In the 1945 article “As we may Think” Vannevar Bush [1] proposes some of the earliest ideas of information organized through associative linking to create “trails” which can be shared with other people. This article directly inspired the onset of Human-Computer interaction and hypertext, fundamentals of the World Wide Web, through Douglas Engelbart [2] and Ted Nelson [3] in 1962/63.

Navigational ideas of the early web before the proliferation of search engines in the mid-90s mainly revolved around users sharing their personal link lists directly via E-Mail, message boards or on their own webpage to close contacts, people with similar interests or the general public respectively. Another aspect would be collaborative filtering which consisted of recommendation systems based for example on popularity or ratings which are still very relevant for today’s browsing habits.
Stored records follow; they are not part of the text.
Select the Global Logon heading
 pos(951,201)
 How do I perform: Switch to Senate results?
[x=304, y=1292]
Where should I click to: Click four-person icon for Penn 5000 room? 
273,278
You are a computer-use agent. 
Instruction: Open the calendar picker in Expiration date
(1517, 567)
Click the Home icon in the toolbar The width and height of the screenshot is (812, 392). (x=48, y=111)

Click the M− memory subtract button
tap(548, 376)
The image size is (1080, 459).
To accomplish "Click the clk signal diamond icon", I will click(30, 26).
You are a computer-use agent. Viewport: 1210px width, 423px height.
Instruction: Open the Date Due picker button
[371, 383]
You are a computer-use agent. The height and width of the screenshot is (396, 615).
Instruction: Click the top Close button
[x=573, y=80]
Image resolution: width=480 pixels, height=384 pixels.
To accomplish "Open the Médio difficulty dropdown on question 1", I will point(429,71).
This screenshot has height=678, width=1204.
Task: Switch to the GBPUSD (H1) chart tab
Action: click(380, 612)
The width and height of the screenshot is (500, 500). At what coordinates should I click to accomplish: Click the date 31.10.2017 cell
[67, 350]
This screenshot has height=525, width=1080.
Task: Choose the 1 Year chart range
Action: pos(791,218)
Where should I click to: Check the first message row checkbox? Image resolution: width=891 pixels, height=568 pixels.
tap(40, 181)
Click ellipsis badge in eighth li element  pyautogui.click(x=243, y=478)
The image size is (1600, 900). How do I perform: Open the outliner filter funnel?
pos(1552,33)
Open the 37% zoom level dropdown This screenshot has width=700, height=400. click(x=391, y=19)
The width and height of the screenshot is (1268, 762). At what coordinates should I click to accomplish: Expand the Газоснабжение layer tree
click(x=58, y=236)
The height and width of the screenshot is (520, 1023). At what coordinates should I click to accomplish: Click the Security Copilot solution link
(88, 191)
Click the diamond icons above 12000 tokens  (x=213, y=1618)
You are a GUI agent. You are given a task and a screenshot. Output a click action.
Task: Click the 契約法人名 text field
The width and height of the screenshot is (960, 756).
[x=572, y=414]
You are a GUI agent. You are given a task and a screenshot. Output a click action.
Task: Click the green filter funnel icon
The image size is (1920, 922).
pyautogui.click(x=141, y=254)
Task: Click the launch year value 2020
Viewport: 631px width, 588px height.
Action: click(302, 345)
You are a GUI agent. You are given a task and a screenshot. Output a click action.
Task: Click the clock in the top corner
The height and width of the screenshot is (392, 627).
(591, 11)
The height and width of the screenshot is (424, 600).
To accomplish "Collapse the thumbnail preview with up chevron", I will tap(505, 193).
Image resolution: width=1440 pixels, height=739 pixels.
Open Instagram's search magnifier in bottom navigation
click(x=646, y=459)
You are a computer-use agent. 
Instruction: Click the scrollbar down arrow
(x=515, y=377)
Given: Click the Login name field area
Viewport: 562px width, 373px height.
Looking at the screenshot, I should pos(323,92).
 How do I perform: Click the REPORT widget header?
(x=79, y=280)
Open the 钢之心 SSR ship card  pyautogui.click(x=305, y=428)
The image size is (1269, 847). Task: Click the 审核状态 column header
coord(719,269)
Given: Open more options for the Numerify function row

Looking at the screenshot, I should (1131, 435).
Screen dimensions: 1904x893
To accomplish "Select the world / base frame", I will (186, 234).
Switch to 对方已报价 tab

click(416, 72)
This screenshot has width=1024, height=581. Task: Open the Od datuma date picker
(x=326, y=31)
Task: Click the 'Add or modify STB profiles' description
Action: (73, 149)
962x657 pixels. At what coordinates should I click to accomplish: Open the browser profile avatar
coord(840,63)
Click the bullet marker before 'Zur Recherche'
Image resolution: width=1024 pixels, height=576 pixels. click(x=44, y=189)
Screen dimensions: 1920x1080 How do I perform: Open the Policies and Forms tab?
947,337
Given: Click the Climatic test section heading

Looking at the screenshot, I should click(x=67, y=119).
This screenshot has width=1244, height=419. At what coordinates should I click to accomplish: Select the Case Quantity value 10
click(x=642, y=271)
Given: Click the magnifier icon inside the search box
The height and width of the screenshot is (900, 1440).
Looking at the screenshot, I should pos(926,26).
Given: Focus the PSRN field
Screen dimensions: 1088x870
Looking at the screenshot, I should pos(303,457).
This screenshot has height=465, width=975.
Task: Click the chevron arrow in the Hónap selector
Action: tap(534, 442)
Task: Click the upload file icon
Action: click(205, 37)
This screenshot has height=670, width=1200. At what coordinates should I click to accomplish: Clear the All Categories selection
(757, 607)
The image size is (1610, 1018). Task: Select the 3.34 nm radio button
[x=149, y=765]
This lead to the differentiation into three navigational models by Dourish and Chalmers [4]: semantic, spatial and social navigation. The latter further developed by Erickson [5], Dieberger [6], Höök, Wexelblatt and Maes [7] among others in the late 90s and early 2000s.

Since that time the navigational aspects haven’t found much attention although the technical possibilities developed further. The main applications of social principles have shifted to collaborative work and recommendation systems with a parallel continuation of message boards in form of modern social media. More research also went into online learning (e.g. Social Presence Theory [8]) closely connected with different social sciences.

One other field of research is computer-supported collaborative work (CSCW). This is very much at the foundation of creating the technology involved which allows multiple people to work together digitally. A great paper summarizing a lot of aspects of this field is by Lee and Paine [9]. Although CSCW shares integral parts with social navigation they define it as „[…] working towards a particular goal through one or more overlapping fields of action.“

The use of social presence especially in collection interfaces is currently quite limited despite technical advancements and its inherent emergence in the real world as evidenced in the previous section. We identify a gap in research, prototypes and bold applications between more commonly used recommendation systems and simulations of museum visits in virtual reality.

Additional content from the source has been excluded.